September 1, 2018
Some of you have commented on my silence on FB.
Susannah, now almost twelve, asked me to respect her privacy.
There are many beautiful things I have journaled and longed to share, because on this journey, these precious stories may strengthen you and your faith, too.
(I was meaning to start a blog, more on that later…)
For the month of September, in honor of Childhood Cancer Awareness, I’ll share one story of childhood cancer a day.
Hope you will join me and educate yourself to our epidemic.
(I had no idea childhood cancer was so huge a problem in the US. We don’t talk about it.
Let’s talk about it.)
My Cancer Cutie is Susannah.
Nine days after her tenth birthday, she awoke from a Sunday afternoon nap with a migraine type headache, pain over the right eye, vomiting and proptosis (eye bulging).
At Primary Children’s, after some tests and an MRI, we learned she had a large Optic Pathway Glioma (brain tumor located on her Optic Nerve).
She has failed 3 Chemos, which affected her heart, lungs, and nerves.
She developed anaphylaxis, allergic reactions, severe vomiting, lost 30 lbs, much of her hair, developed Methemoglobenemia (the cells in her body hold on to the oxygen and don’t release it to the body—dry drowning, as a result of a daily antibiotic to support her CNS port) and continues her fight.
She is on an IV Therapy medicine called Avastin from Huntsman Cancer Inst. ($12K a dose, every two weeks), after an expected rejection and accepted appeal from insurance because this has “NOT been FDA approved for children,” we are so grateful that Insurance helps cover her treatment costs.
Avastin has shrunk the swelling on her Optic Nerve (restoring some vision).
Her tumor more than doubled in size on Chemo and remains the same size.
She is in Sixth Grade at a school for Gifted and Talented and wants to “look beautiful and be treated normally” like other children her age.
She is artistic, creative, genius with technology, and longs to be called to babysit to earn some extra money.
September 6, 2018
This Cancer Journey has been mind stretching and eye-opening. ❤️
Did you know you can develop birth marks any time—not just “at birth” as I always thought?!
Did you know that these “birth marks” can be subjective to environmental and situational hazards?!
Did you know that the new future of medicine is all about our genetic makeup (specific cancer treatments respond to specific genetic markers)?
Or that you can have (as some Geneticists suspect in Susannah’s case) something called Mosiac Syndrome? That is where most of your body tests negative to some genetic code, Neurofibramatosis 1 (NF 1) or NF 2, for instance, but depending on the way that you sat in-utero, your head alone may carry a different specific genetic sequence?
What an amazing world we live in!
When Susannah was diagnosed with a suspected OPG (Optic Pathway Glioma, brain tumor) one of the ways I fought down vulnerability and fear was to read more about it.
If you have a “smart” device, you can type into the Search Bar the words Google Scholar.
Follow those words with things you want to research.
If you want to include more natural remedies or articles with more natural based herbs or treatments, type in the word integrative.
This will bring up all of the Scholarly Articles on a certain subject (and skip the advertisements and “blog opinions and treatments.”
Have a wonderful day!
September 8, 2018
Since Susannah’s diagnosis, two of her siblings have manifested anxiety disorders.
Cancer is a battle fought by the whole family.

▶ [Record extracts]:
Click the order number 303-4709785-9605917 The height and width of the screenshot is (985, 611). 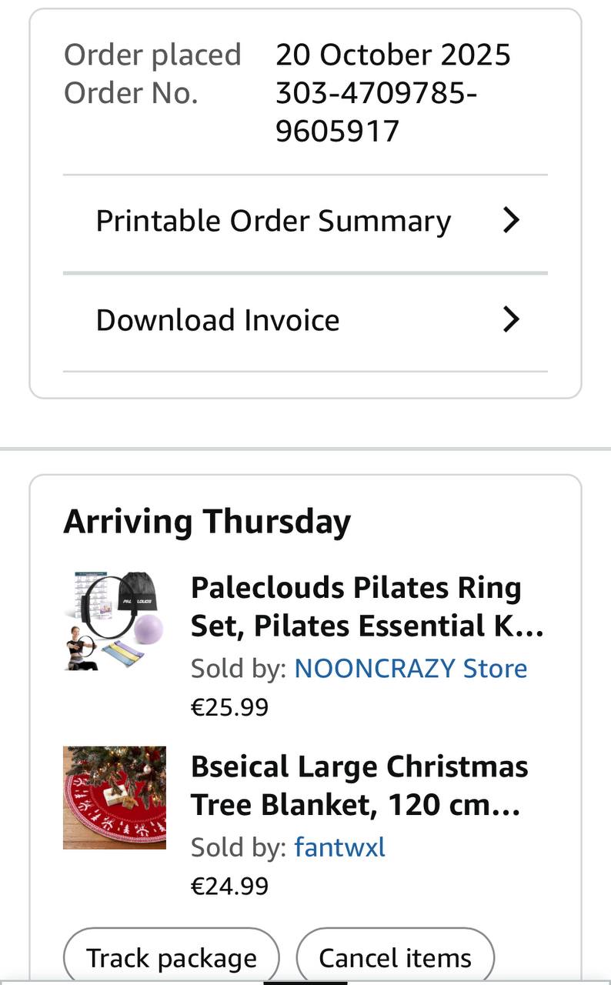tap(376, 112)
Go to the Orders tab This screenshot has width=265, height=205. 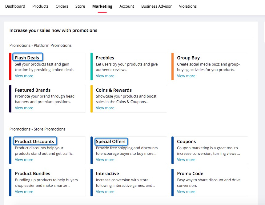coord(62,6)

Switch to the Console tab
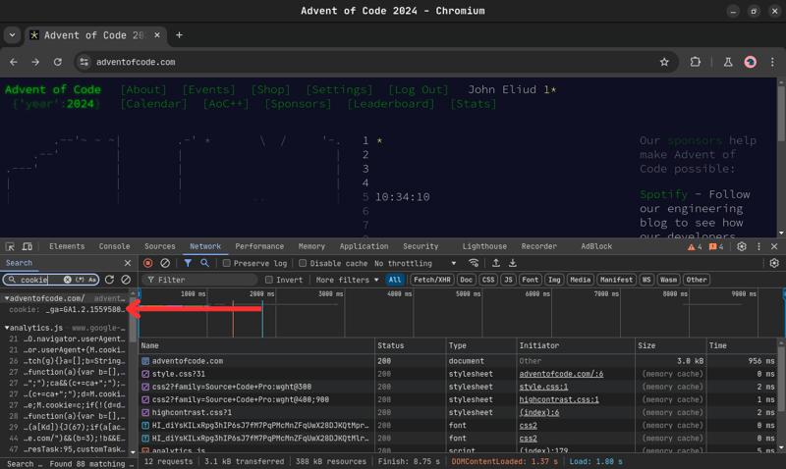click(x=114, y=247)
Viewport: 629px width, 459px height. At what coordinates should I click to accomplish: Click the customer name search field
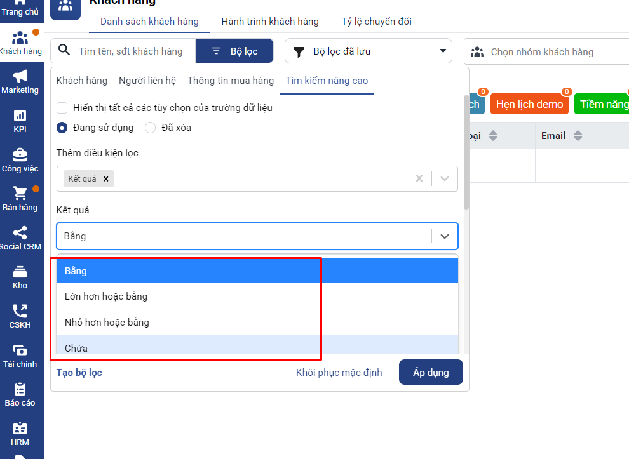[x=130, y=51]
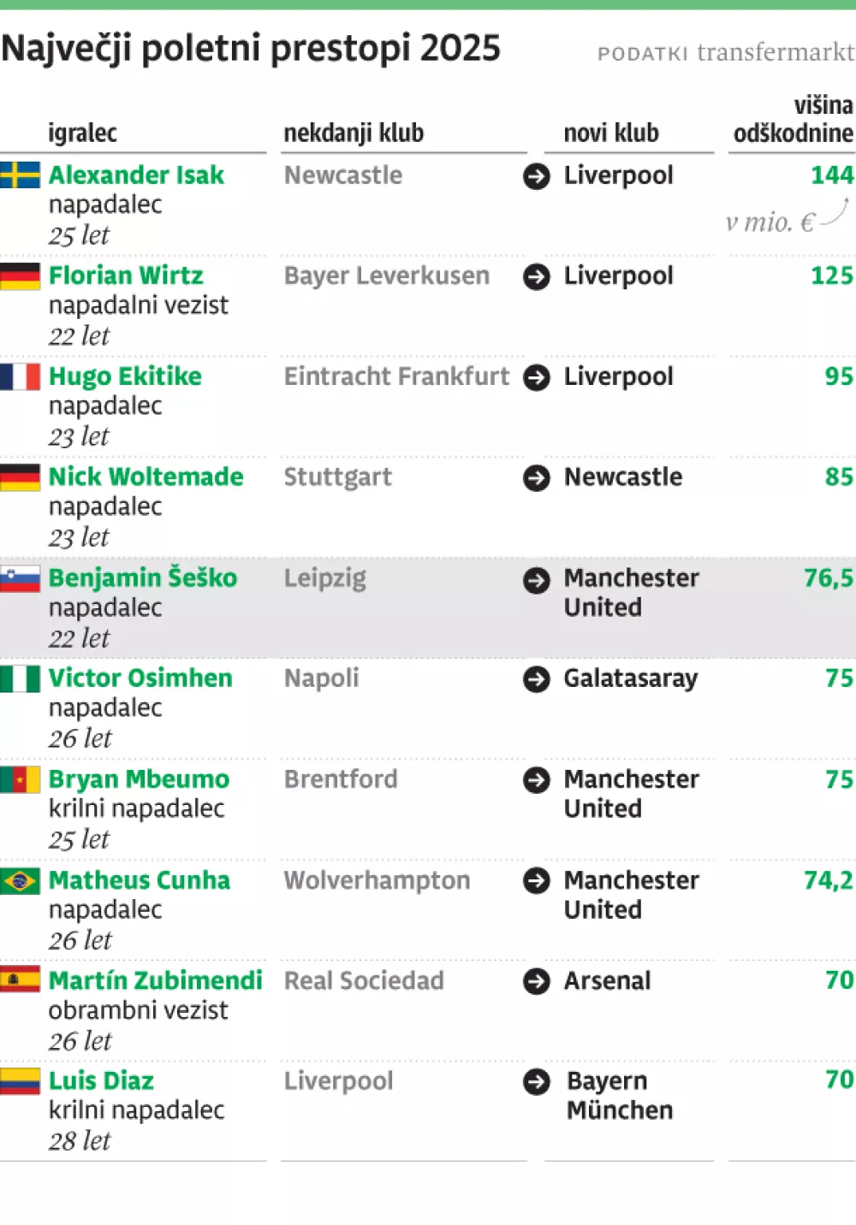Click the Colombian flag beside Luis Diaz
Viewport: 856px width, 1225px height.
[20, 1081]
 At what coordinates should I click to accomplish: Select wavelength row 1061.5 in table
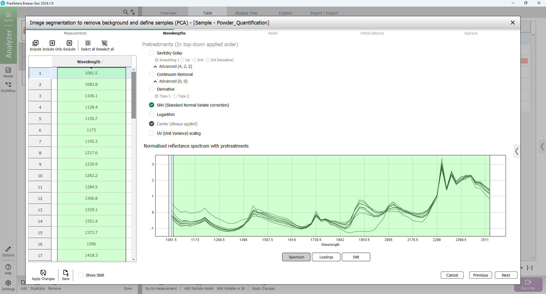click(x=91, y=73)
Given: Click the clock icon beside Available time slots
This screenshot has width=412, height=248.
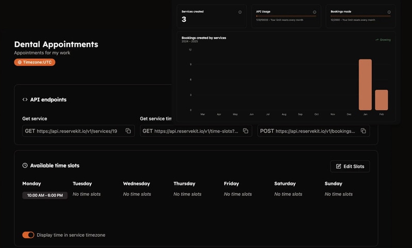Looking at the screenshot, I should click(25, 166).
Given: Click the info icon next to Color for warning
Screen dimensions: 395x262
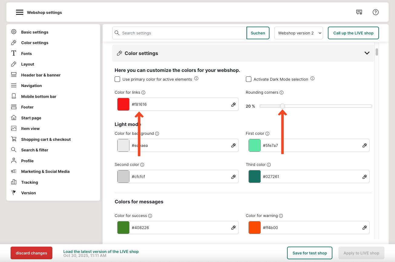Looking at the screenshot, I should tap(281, 216).
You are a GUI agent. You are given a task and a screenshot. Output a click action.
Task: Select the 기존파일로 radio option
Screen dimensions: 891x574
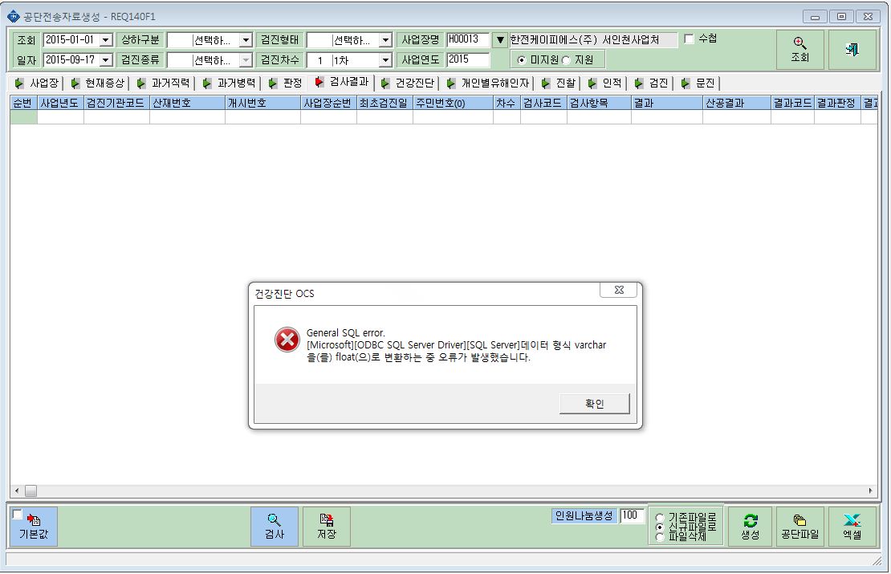660,518
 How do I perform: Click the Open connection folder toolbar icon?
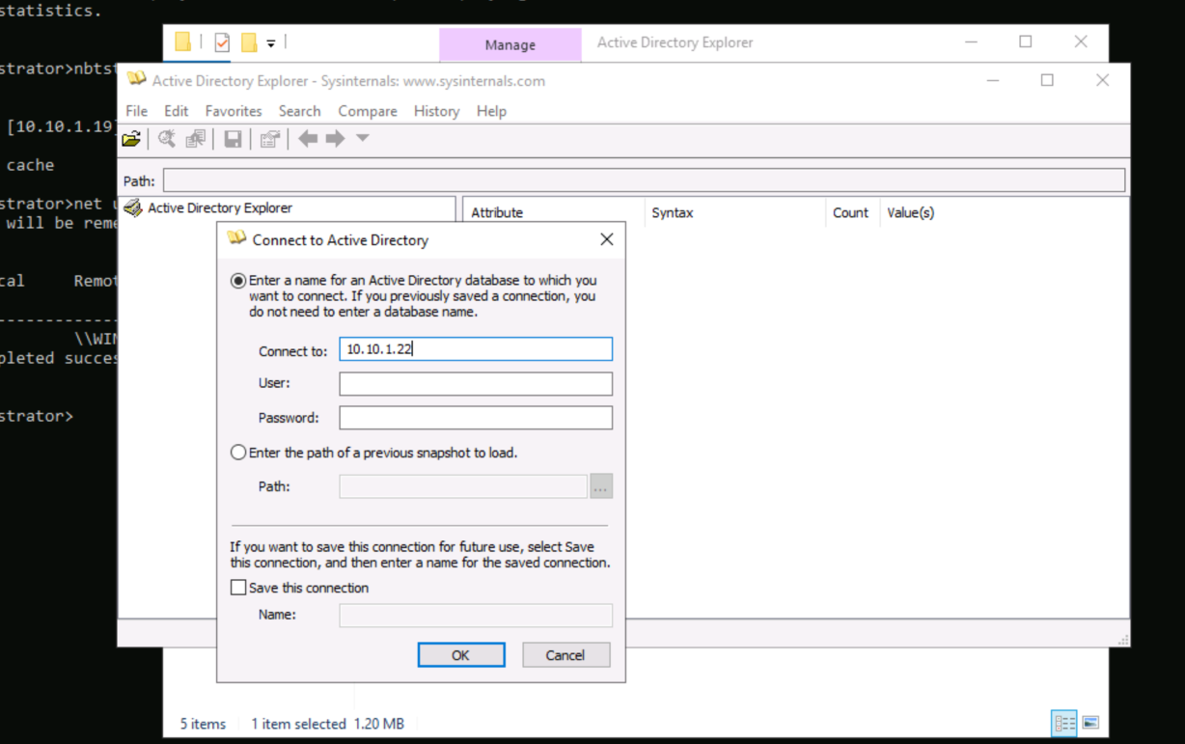[131, 139]
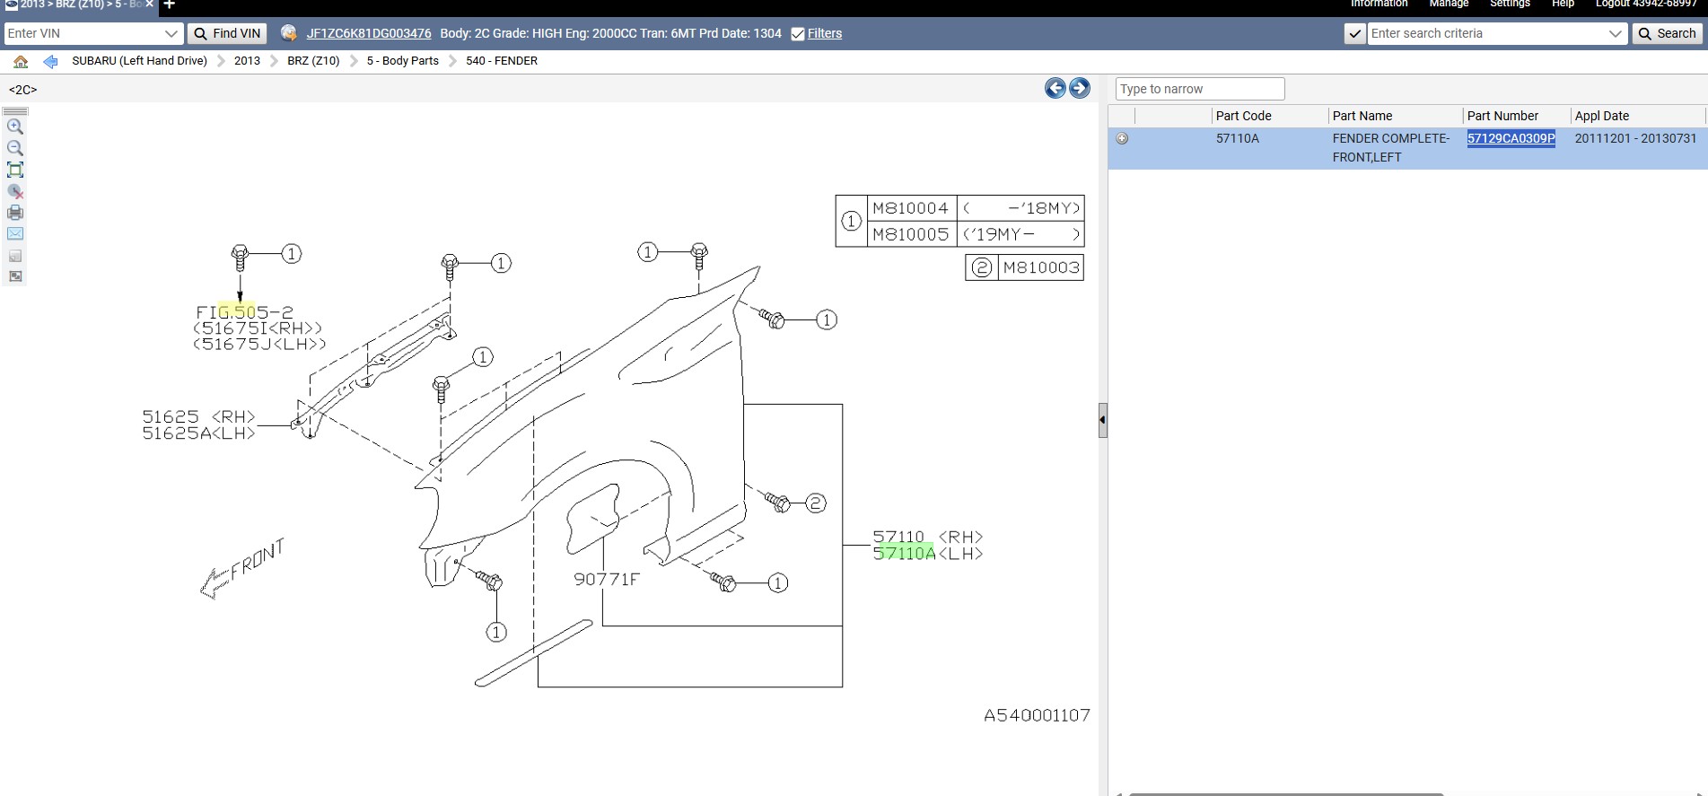
Task: Focus the Type to narrow field
Action: tap(1200, 89)
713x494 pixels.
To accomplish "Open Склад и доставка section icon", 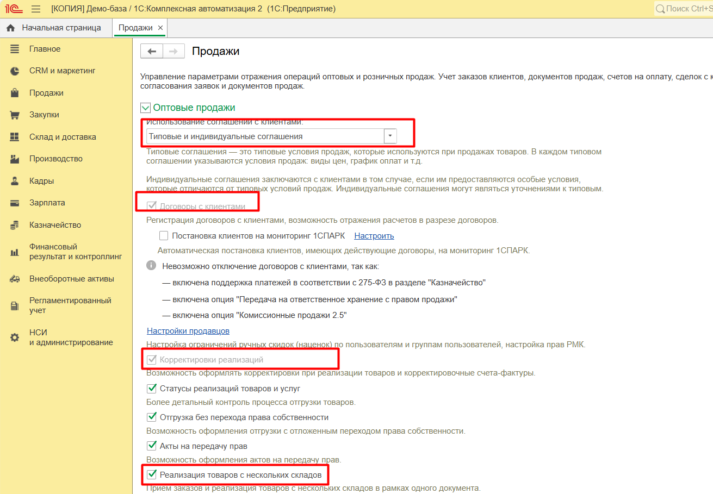I will click(15, 137).
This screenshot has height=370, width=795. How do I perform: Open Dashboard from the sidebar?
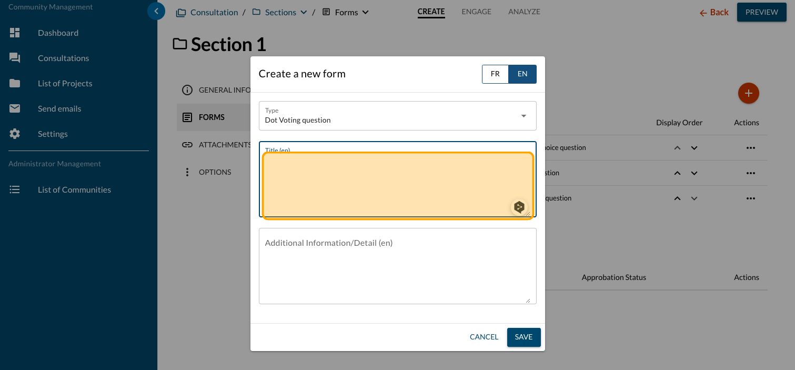[58, 33]
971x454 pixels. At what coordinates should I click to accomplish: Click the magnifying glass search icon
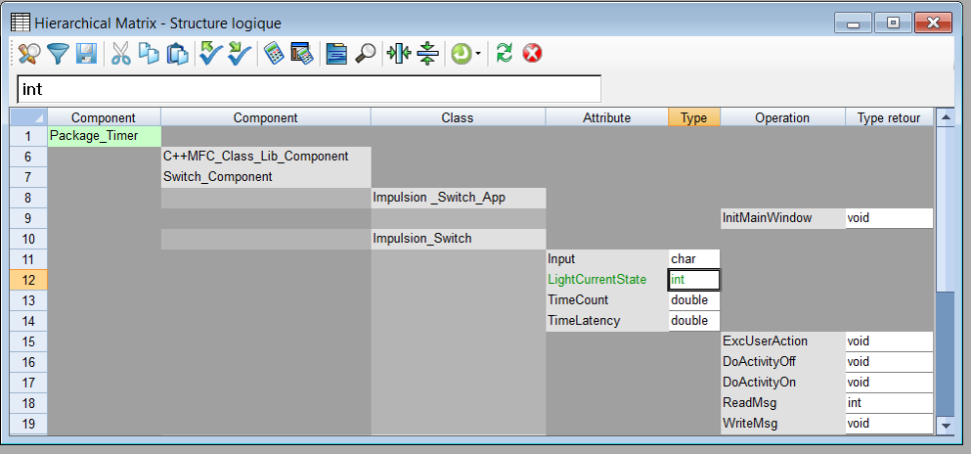(365, 54)
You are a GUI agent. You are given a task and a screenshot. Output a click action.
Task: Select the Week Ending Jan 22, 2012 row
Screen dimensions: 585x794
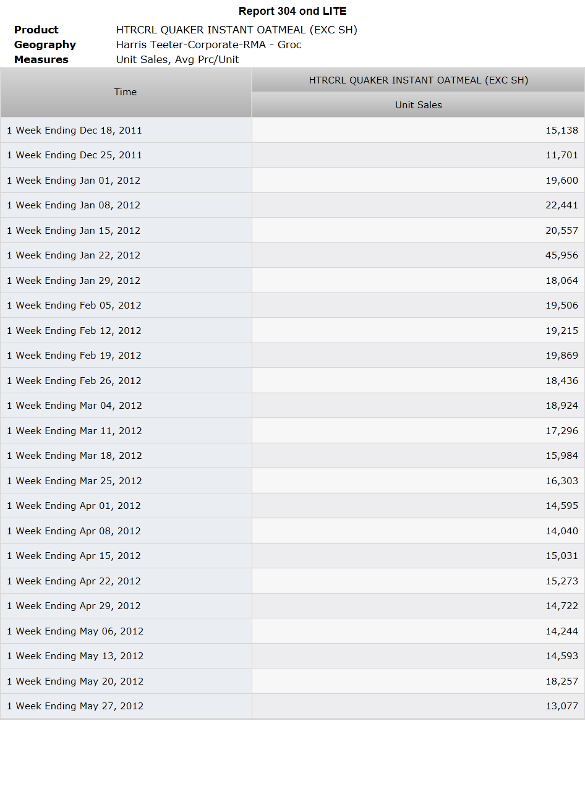coord(293,255)
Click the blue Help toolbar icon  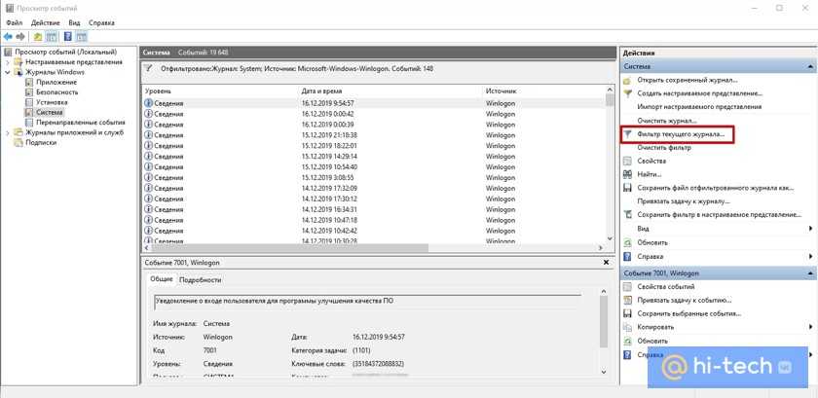point(68,36)
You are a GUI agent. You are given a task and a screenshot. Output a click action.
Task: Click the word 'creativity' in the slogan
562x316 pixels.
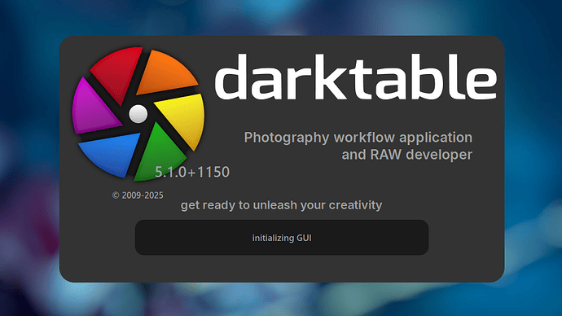point(355,205)
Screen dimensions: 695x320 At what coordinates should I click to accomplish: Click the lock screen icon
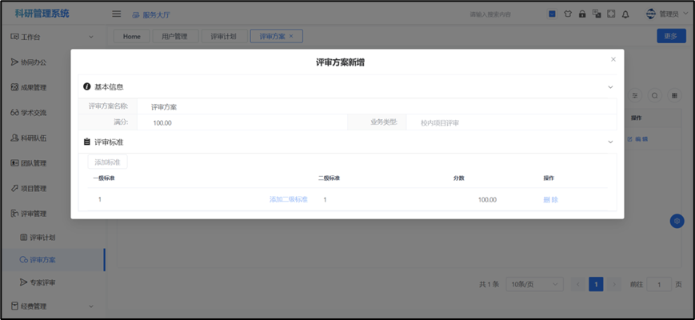[x=582, y=14]

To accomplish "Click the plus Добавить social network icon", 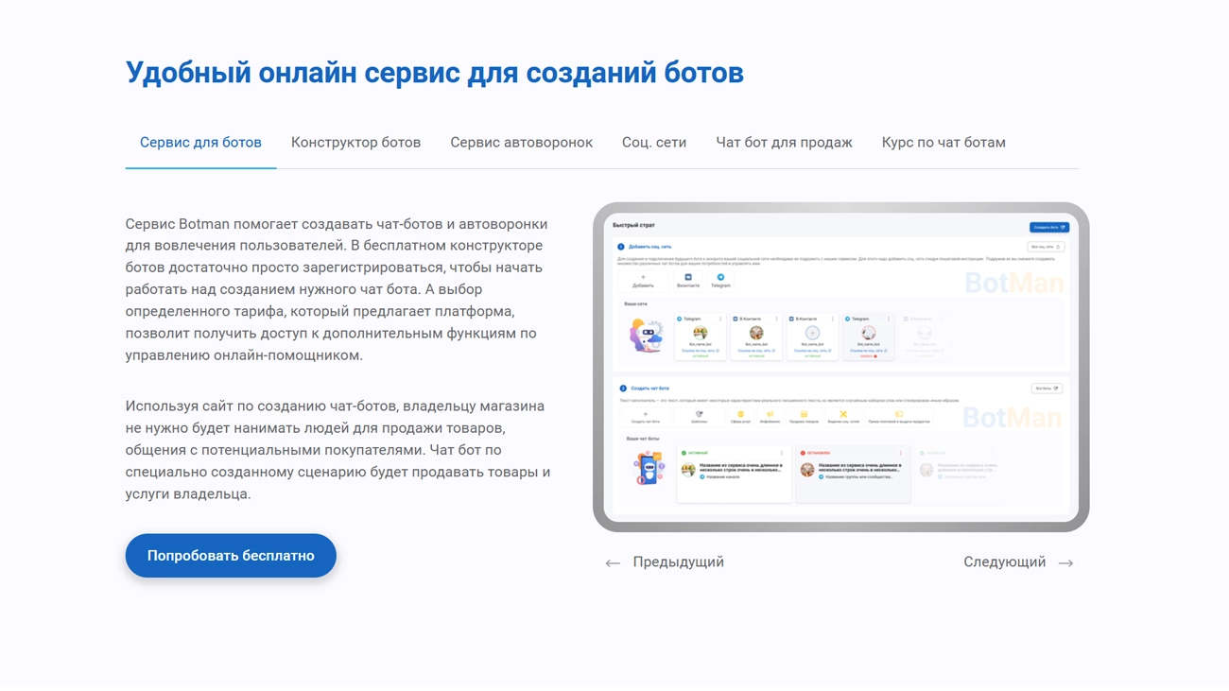I will (x=643, y=279).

▶ [Task requirements]: From the journal entries on childhood cancer, output the passage starting at "Avastin has shrunk" and ending at "some extra money.", reproduced word for word.

▶ [Answer to the exercise]:
Avastin has shrunk the swelling on her Optic Nerve (restoring some vision).
Her tumor more than doubled in size on Chemo and remains the same size.
She is in Sixth Grade at a school for Gifted and Talented and wants to “look beautiful and be treated normally” like other children her age.
She is artistic, creative, genius with technology, and longs to be called to babysit to earn some extra money.